Multi-Criteria Model for Redbluff
In the past decade much attention has been paid to multi-criteria evaluation approaches to determine management alternatives for complex public resource systems. As decision making tasks increase, researchers have observed systematic discrepancies between rational theory and actual behavior. In other words, given the choice between management alternatives people will not consistently select the "best" alternative based on evaluation criteria. Evidence exists suggesting that even experts in public resource management have great difficulty in intuitively combining information in appropriate ways. Because of the severe limitation on the intuitive decision making process, analytical methods can be used to help determine the worth of multi-attributed alternatives. One technique that has been used successfully is multi-criteria analysis. This method can rank existing alternatives quantitatively according to weighted criteria.
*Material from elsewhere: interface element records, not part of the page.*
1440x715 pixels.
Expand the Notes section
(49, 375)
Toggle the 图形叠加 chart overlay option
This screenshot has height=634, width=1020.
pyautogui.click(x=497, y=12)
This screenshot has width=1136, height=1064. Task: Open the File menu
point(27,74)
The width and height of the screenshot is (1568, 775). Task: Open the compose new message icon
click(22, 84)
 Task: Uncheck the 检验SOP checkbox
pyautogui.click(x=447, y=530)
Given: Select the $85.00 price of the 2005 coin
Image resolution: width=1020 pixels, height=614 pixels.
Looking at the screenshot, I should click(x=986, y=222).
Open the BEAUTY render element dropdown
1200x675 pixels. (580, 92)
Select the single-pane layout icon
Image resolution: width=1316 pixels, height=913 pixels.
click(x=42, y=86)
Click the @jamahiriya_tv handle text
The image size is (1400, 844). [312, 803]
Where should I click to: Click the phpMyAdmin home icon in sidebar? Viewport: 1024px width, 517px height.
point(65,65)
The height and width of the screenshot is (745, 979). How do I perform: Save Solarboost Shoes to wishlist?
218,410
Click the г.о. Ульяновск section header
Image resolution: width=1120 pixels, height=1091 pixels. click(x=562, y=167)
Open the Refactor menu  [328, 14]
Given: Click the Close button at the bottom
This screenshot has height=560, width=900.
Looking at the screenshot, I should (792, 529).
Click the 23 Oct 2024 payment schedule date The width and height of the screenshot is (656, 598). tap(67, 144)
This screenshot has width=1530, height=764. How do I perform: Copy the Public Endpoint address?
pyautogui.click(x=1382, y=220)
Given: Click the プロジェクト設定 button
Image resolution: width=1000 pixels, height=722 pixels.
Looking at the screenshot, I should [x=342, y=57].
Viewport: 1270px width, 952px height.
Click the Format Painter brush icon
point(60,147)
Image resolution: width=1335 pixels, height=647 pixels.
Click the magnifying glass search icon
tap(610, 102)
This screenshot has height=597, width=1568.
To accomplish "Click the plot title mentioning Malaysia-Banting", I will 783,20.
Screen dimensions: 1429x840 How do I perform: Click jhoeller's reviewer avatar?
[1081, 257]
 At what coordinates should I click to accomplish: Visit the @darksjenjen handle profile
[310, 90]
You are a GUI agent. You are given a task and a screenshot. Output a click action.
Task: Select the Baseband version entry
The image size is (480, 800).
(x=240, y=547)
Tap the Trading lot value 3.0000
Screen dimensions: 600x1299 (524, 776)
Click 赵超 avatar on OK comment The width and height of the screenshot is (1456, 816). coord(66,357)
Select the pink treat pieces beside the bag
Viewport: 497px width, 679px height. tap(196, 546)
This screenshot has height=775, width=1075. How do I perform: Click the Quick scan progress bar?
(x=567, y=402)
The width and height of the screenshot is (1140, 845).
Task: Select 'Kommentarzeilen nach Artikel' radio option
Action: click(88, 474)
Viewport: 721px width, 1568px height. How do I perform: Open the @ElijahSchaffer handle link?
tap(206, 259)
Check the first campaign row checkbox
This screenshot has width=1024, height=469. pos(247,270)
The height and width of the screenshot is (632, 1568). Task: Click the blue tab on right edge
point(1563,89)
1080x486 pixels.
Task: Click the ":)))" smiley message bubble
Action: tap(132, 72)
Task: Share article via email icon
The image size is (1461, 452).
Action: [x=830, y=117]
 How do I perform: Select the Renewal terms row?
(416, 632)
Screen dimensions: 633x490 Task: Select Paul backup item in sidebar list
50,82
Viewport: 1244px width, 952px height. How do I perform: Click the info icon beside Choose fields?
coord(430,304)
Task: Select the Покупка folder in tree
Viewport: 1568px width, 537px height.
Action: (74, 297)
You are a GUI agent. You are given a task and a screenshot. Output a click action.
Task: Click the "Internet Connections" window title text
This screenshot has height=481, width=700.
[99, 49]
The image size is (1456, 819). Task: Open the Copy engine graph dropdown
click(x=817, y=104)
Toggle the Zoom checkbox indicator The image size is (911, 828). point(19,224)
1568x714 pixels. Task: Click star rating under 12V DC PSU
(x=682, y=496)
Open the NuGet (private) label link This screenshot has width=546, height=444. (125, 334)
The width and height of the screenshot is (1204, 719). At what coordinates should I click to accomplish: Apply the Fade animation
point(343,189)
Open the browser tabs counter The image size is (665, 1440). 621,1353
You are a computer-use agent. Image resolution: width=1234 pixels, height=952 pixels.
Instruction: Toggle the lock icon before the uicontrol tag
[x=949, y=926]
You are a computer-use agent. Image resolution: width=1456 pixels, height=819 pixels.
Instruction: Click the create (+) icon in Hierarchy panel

The Multi-Criteria Model has been developed as a response to ineffective fish passage capability at the Red Bluff Diversion Dam (RBDD), located in north central California. This problem has been identified as a contributing factor in the decline in the populations of anadromous fish in the upper Sacramento River. The most significant decline has been experienced by the winter-run chinook salmon, now protected under Federal and State Endangered Species acts. The purpose and need of the Red Bluff Fish Passage Program (RBFP Program) is to improve fish passage capability at RBDD for salmon migrating upstream and downstream on the river. The Multi-Criteria model has been developed for the (RBDD) project, a coordinated effort between the Bureau of Reclamation, U.S. Fish and Wildlife Service (FWS), National Marine Fisheries Service (NMFS), and California Department of Fish and Game (DFG). The model's objective has been to find the optimal alternatives within the conflict criteria specified by the Bureau of Reclamation related to the RBDD.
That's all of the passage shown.